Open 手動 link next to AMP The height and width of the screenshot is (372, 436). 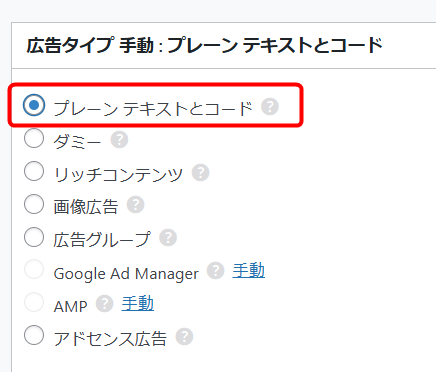pyautogui.click(x=138, y=303)
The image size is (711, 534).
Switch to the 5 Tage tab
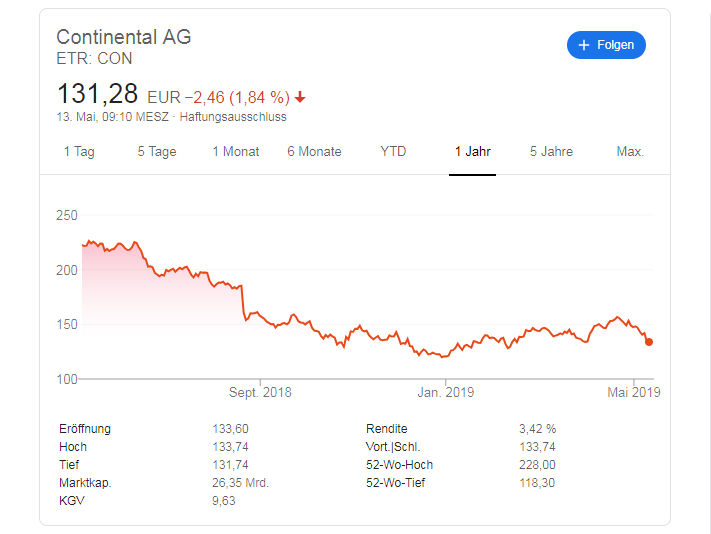(x=157, y=151)
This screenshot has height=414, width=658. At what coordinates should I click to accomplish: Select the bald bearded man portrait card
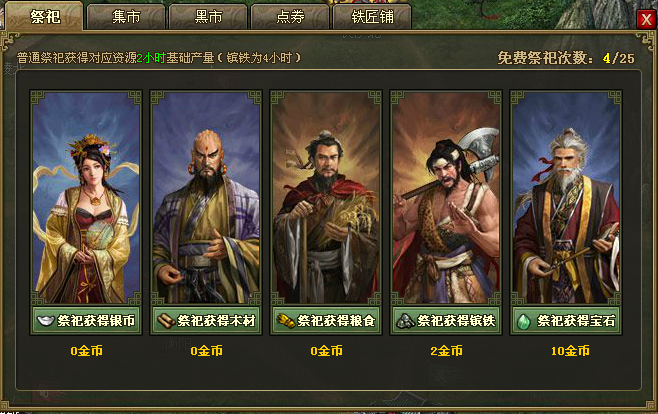click(x=206, y=198)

PROBLEM REQUIREMENTS: Set down, word for word, only the lines running from the line with "Switch to the 5 Tage tab" through the final line of the entries above, omitting all pictures.

THE COMPLETED TASK:
Switch to the 5 Tage tab
(x=157, y=151)
This screenshot has height=414, width=658. At what coordinates should I click to accomplish: Select the bald bearded man portrait card
click(x=206, y=198)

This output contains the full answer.